--- Task to carry out ---
Reproduce only the stretch of entries below that begins at the first line and ends at the line holding "You are a computer-use agent. The width".

--- Dataset records ---
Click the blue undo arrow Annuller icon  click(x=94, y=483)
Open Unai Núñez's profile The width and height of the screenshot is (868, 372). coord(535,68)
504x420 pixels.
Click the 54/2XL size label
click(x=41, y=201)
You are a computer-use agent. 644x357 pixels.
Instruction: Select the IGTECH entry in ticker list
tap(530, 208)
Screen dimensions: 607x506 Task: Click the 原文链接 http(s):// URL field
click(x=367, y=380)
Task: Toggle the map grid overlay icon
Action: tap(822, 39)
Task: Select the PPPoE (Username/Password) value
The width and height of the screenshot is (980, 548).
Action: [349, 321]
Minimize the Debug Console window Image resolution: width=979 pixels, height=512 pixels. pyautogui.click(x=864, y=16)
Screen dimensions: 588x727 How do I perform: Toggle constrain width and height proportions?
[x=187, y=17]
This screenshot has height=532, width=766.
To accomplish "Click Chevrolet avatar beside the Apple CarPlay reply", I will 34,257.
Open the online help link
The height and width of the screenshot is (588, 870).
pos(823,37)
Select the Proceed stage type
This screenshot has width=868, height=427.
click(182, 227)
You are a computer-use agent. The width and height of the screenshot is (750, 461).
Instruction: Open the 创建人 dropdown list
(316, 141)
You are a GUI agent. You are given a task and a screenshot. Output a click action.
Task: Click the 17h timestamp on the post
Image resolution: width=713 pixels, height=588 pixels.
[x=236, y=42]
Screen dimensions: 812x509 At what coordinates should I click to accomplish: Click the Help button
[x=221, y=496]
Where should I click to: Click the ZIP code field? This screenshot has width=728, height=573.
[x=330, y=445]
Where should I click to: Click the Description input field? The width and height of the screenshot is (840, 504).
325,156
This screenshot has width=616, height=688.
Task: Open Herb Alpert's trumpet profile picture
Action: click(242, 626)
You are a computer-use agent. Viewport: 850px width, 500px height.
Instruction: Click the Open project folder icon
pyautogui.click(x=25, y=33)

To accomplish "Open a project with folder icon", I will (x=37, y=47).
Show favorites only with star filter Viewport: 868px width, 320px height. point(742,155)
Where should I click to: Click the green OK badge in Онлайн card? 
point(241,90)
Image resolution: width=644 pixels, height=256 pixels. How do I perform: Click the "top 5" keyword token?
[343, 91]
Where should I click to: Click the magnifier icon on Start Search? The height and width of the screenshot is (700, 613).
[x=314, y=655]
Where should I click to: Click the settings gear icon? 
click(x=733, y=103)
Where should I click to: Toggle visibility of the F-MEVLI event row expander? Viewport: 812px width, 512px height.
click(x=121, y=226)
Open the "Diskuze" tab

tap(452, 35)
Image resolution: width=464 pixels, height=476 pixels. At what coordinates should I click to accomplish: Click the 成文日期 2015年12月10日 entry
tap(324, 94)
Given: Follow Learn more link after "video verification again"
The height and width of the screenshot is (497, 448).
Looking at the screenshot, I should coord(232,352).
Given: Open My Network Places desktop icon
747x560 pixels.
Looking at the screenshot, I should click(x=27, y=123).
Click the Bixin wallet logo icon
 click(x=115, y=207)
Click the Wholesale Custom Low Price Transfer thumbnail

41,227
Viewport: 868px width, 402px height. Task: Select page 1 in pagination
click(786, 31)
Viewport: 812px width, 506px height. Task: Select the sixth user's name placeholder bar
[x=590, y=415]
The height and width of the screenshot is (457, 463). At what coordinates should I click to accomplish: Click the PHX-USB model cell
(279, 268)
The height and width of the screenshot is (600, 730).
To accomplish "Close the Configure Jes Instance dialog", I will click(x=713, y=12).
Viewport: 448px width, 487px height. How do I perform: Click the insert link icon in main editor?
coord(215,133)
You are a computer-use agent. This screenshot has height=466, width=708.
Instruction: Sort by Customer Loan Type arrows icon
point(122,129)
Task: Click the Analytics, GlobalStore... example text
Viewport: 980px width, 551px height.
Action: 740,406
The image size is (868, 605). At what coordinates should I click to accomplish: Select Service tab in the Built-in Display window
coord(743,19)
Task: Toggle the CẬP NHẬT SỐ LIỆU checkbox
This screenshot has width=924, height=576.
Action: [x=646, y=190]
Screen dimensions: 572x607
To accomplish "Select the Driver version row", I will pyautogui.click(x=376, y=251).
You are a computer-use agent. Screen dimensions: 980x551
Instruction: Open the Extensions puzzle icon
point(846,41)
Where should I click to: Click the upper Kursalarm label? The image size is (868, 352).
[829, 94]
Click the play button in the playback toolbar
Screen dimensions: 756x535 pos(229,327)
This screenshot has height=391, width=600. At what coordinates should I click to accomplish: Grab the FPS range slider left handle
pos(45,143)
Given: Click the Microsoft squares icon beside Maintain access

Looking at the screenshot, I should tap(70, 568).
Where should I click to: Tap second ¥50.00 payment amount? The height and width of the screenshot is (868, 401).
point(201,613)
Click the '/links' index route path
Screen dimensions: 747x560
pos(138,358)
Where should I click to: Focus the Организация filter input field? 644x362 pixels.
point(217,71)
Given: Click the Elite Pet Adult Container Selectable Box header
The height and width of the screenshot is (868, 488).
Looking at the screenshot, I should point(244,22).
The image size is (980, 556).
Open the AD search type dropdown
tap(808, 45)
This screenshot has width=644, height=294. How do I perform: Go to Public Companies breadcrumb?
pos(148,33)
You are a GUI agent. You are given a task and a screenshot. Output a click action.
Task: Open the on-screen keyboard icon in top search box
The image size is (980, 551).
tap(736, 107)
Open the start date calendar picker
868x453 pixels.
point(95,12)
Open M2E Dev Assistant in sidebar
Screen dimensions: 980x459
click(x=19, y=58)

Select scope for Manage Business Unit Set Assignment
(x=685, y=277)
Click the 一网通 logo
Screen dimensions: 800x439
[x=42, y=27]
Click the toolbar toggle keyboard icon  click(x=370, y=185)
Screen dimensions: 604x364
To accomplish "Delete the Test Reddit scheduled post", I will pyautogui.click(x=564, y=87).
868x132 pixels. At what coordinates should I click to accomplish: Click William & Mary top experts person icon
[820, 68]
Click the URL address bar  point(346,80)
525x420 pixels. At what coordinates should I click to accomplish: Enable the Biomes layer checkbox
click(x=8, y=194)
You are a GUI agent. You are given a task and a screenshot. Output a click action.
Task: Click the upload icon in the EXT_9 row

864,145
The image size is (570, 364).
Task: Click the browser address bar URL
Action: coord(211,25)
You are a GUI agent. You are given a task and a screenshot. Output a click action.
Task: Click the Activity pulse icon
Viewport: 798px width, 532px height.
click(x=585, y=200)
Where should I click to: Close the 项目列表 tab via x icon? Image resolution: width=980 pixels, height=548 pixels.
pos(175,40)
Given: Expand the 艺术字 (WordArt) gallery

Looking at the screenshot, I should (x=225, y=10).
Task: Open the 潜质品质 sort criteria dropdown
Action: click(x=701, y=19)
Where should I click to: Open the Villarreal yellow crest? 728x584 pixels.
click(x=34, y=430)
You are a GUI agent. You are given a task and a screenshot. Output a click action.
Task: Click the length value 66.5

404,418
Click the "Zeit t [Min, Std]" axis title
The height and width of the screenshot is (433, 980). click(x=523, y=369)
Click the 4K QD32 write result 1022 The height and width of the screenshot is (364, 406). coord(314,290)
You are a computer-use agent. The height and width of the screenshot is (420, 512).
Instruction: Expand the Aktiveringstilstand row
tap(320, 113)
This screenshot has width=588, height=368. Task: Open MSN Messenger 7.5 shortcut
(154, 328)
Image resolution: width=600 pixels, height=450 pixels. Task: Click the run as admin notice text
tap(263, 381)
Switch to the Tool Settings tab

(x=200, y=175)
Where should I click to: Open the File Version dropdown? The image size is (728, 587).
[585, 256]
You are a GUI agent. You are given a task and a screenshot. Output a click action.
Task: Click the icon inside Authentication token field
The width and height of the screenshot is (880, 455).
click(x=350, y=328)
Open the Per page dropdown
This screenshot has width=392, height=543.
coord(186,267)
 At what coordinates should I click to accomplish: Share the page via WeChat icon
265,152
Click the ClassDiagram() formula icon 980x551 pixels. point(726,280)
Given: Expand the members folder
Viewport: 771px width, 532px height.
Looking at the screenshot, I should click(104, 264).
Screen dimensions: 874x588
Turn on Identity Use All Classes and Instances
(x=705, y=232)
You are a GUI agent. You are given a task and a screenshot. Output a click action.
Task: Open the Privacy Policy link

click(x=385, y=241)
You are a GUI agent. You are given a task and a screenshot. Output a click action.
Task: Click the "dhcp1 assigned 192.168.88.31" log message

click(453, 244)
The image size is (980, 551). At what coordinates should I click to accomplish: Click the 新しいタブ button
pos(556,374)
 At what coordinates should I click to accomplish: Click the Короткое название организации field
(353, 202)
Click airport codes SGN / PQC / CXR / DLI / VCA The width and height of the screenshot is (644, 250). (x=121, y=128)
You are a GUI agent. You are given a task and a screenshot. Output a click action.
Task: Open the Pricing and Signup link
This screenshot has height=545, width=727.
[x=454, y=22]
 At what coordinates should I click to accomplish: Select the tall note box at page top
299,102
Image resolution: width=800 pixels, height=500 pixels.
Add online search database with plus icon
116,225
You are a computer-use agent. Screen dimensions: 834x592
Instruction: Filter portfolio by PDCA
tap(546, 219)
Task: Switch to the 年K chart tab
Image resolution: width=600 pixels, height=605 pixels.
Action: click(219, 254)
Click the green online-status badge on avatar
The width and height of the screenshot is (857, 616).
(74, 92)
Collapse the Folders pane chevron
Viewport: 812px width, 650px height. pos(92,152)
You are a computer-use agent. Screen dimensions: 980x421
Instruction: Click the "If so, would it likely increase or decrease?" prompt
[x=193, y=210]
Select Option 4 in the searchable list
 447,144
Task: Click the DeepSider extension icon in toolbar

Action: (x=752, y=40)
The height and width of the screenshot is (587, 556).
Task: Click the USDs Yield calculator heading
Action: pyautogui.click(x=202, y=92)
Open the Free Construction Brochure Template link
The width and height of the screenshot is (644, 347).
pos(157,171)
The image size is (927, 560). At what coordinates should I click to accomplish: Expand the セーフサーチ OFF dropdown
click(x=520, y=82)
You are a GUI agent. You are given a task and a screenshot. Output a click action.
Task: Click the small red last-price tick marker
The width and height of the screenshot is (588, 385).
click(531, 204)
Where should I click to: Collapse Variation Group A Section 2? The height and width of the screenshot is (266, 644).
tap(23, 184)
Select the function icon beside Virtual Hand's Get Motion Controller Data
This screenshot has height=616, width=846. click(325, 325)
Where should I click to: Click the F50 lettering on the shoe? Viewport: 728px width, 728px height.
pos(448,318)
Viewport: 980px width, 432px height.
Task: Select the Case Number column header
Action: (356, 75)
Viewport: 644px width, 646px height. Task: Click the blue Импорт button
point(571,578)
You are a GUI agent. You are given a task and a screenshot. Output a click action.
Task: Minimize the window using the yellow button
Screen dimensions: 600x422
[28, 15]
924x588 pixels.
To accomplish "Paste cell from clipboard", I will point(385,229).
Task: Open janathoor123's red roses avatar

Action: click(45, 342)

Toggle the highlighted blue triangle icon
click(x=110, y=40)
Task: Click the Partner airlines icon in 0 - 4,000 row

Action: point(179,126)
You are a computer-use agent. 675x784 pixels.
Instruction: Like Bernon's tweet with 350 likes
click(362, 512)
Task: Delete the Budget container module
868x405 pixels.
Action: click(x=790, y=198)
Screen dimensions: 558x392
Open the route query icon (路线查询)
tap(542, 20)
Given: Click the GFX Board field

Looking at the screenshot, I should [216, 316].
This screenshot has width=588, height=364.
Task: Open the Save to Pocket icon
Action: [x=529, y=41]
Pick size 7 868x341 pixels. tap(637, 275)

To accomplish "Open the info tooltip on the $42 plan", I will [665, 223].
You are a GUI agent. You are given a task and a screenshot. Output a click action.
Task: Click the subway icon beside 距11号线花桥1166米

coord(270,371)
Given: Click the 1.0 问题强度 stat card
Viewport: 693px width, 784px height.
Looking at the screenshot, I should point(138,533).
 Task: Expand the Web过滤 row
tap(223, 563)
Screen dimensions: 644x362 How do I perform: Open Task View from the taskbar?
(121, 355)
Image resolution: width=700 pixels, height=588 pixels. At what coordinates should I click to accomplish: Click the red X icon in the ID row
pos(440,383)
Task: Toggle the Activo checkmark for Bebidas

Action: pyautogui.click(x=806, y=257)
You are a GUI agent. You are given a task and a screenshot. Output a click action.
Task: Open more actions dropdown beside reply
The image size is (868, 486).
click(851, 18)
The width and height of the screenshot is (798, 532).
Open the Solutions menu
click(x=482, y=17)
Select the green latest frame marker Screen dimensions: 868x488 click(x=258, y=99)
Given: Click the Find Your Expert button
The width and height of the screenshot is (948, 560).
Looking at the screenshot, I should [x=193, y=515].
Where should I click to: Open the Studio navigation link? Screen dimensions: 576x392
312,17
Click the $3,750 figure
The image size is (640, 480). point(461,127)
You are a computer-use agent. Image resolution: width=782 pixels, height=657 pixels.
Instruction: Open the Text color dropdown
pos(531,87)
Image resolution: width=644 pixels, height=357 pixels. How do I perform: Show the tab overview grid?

--- Result for this exercise ---
Click the blue undo arrow Annuller icon  click(x=94, y=483)
Open Unai Núñez's profile The width and height of the screenshot is (868, 372). coord(535,68)
504x420 pixels.
Click the 54/2XL size label
click(x=41, y=201)
You are a computer-use agent. 644x357 pixels.
Instruction: Select the IGTECH entry in ticker list
tap(530, 208)
Screen dimensions: 607x506 Task: Click the 原文链接 http(s):// URL field
click(x=367, y=380)
Task: Toggle the map grid overlay icon
Action: tap(822, 39)
Task: Select the PPPoE (Username/Password) value
The width and height of the screenshot is (980, 548).
Action: [349, 321]
Minimize the Debug Console window Image resolution: width=979 pixels, height=512 pixels. pyautogui.click(x=864, y=16)
Screen dimensions: 588x727 How do I perform: Toggle constrain width and height proportions?
[x=187, y=17]
This screenshot has height=532, width=766.
To accomplish "Click Chevrolet avatar beside the Apple CarPlay reply", I will 34,257.
Open the online help link
The height and width of the screenshot is (588, 870).
pos(823,37)
Select the Proceed stage type
This screenshot has width=868, height=427.
click(182, 227)
You are a computer-use agent. The width and height of the screenshot is (750, 461).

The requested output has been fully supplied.